What Is A Vasectomy?
A vasectomy is considered a permanent method of birth control. A vasectomy prevents the release of sperm when a man ejaculates. Generally, vasectomy leaves the patient unchanged except that the vas deferens—the tubes leading to the testes—are blocked. The testes still produce sperm, but the sperm die and are absorbed by the body. The level of testosterone remains the same and all male sexual characteristics remain the same. It usually takes several months after a vasectomy for all remaining sperm to be ejaculated or reabsorbed
How Common Are Vasectomies?
Approximately half a million vasectomies are performed in the United States each year. Nearly one out of six men over age 35 has had a vasectomy.
How Does A Vasectomy Work?
Although there are several techniques for performing vasectomy, the most common are variations on the no-scalpel technique. Each vas is grasped in such a way as to bring it to the surface of the skin. This may be done on both sides of the scrotum or both may vas may be brought to the same position so there is one incision. Your comfort is a high priority with us and we have developed several techniques to ensure that the vasectomy is neither scary nor painful.
During the procedure, the two vas deferens are cut and sealed off. This prevents sperm from traveling from the testes to the penis. It is the only change in your reproductive system. The testes will still produce sperm, but since the sperm have nowhere to go, they die and are absorbed by your body. Your semen will not appear different following a vasectomy, as sperm are only a small portion of the ejaculate.
How Successful Are Vasectomies?
Vasectomy works very well, with an unwanted pregnancy rate well below 1%. However, some points are important to remember.
- The vas (where sperm are transported) is a very long tube. It requires time and ejaculations (at least 30) to clear the vas. The vasectomy does NOT work immediately. We CANNOT consider you sterile until you have two negative semen analyses (no sperm seen). These are typically done six and eight weeks after the procedure. If there are still sperm present, you may need to give additional samples.
- Although vasectomy is reversible, the reversal is expensive. It is a bad idea to have a vasectomy if there is any thought that you might want to have additional children.
Is A Vasectomy Covered By Insurance?
Most health insurances cover full or partial vasectomy costs. Be sure to check with your insurance carrier to see if a vasectomy covered.
Sex After Vasectomy
A vasectomy shouldn’t affect your relationship with your partner. You can resume sexual intercourse as soon as you are comfortable, usually in about a week. However, you can still get your partner pregnant until your sperm count is zero. You must use another method of birth control until you have a follow-up sperm count test 6 weeks after the vasectomy (or after 30 ejaculations). Once your sperm count is zero, no other birth control method is necessary. A vasectomy will not interfere with your sex drive, ability to have erections, sensation of orgasm, or ability to ejaculate. You may have occasional mild aching in your testicles during sexual arousal for a few months after the surgery.
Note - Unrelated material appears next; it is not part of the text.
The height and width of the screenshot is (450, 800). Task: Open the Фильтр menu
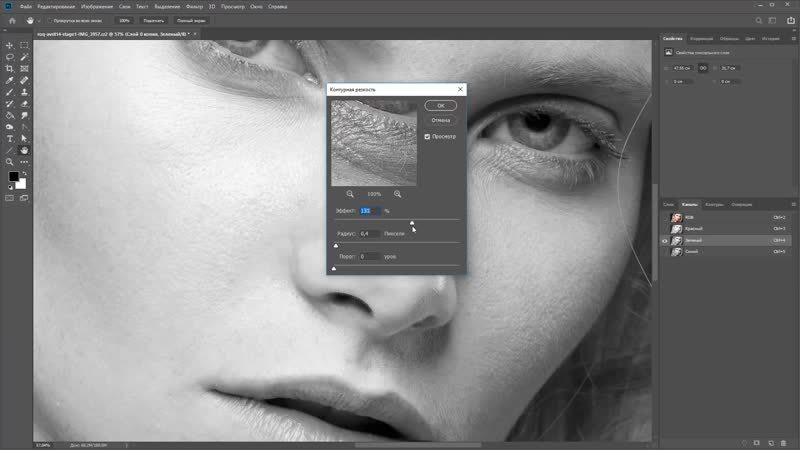pos(194,6)
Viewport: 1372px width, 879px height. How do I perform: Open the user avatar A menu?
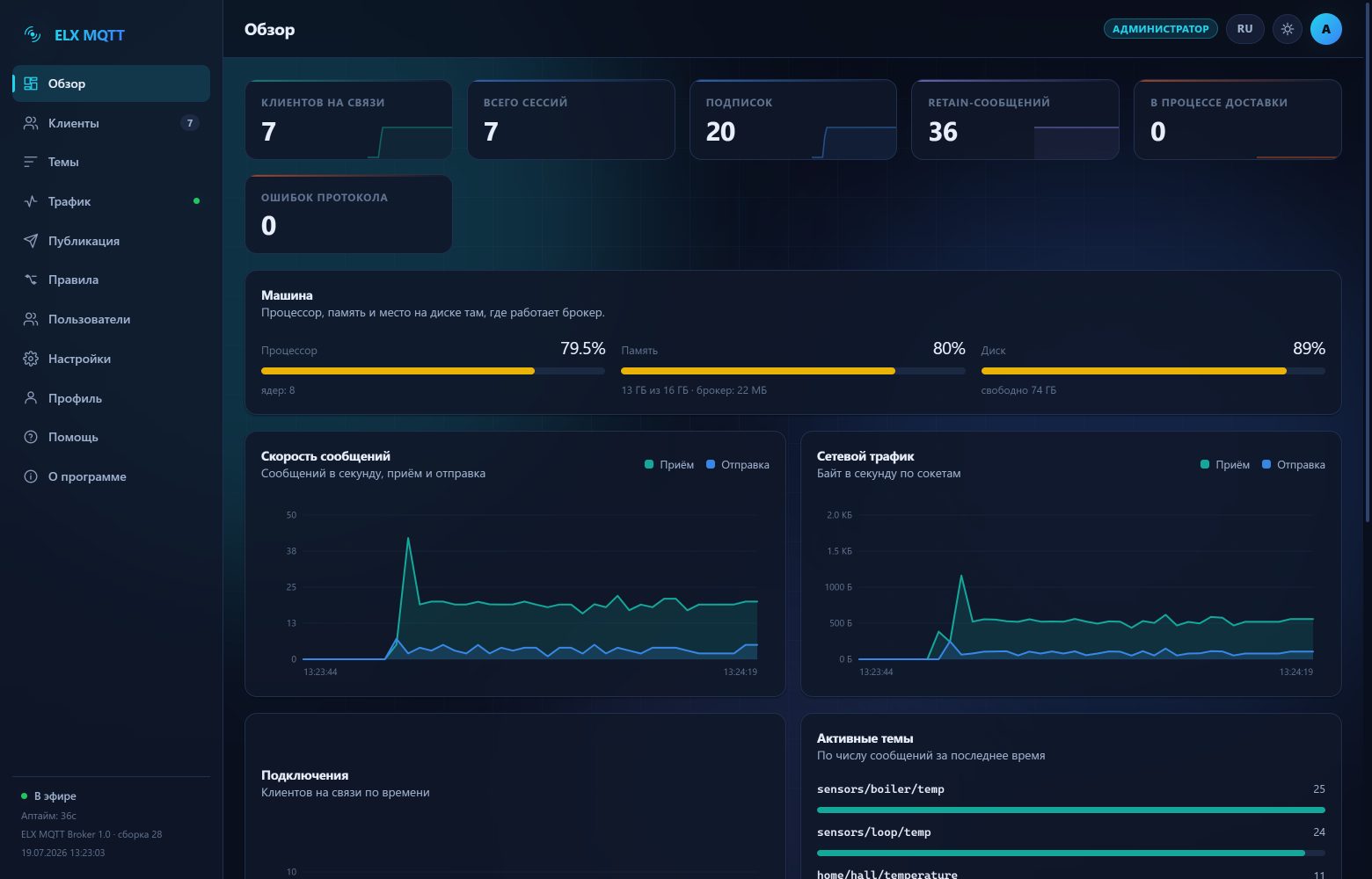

Risks & Possible Complications Of Vasectomy
Vasectomy is safe, but it does have risks. They include the following:
- Bleeding under the skin, which may cause swelling or bruising.
- Infection at the site of the incision. In rare instances, an infection develops inside the scrotum.
- Sperm granuloma. This is a small, harmless lump. It may form where the vas deferens is sealed off.
- Sperm buildup (congestion). This may cause soreness in the testes. Anti-inflammatory medications can provide relief.
- This is inflammation that may cause scrotal aching. It often goes away without treatment. Anti-inflammatory medications can provide relief.
- Reconnection of the vas deferens. This can occur in rare cases. It makes you fertile again. This can result in an unwanted pregnancy.
- Sperm antibodies. These are a common response of the body to absorbed sperm. The antibodies can make you sterile. This is true even if you later try to reverse your vasectomy.
- Long-term testicular discomfort. This may occur after surgery. But it’s very rare.
- Some older studies showed a risk of prostate cancer in men who have had vasectomies. However, many years of research have found no clear evidence that vasectomy is linked to prostate cancer.